## [Work task]
Find every line below with "will" in it and give only how many there are.

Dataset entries
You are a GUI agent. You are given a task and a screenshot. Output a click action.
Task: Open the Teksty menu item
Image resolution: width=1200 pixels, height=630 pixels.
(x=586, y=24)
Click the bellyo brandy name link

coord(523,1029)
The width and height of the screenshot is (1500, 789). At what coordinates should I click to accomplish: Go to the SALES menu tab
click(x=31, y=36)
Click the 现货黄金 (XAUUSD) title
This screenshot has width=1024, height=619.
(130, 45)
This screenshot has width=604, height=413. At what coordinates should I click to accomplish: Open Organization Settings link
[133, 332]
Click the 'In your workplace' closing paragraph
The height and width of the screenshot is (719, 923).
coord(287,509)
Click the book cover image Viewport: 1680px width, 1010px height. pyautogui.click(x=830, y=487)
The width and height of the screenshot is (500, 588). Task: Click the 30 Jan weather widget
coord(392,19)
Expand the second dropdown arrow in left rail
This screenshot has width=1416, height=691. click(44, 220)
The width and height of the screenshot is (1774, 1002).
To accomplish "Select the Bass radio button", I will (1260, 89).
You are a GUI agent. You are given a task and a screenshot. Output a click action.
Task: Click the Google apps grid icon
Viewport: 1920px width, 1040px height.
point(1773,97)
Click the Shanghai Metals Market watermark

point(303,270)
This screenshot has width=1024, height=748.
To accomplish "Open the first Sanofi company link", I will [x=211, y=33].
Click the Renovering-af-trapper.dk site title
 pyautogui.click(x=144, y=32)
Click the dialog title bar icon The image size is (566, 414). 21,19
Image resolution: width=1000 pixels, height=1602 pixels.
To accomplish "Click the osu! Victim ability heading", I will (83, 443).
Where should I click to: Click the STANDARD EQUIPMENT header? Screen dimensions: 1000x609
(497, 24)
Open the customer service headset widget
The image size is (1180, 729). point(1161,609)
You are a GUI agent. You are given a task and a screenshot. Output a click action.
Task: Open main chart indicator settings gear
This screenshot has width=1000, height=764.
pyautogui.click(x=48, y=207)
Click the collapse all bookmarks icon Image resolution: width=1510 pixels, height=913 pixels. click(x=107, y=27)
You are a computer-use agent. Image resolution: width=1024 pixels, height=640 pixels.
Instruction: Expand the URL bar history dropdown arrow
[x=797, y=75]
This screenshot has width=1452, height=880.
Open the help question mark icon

## [Response box]
3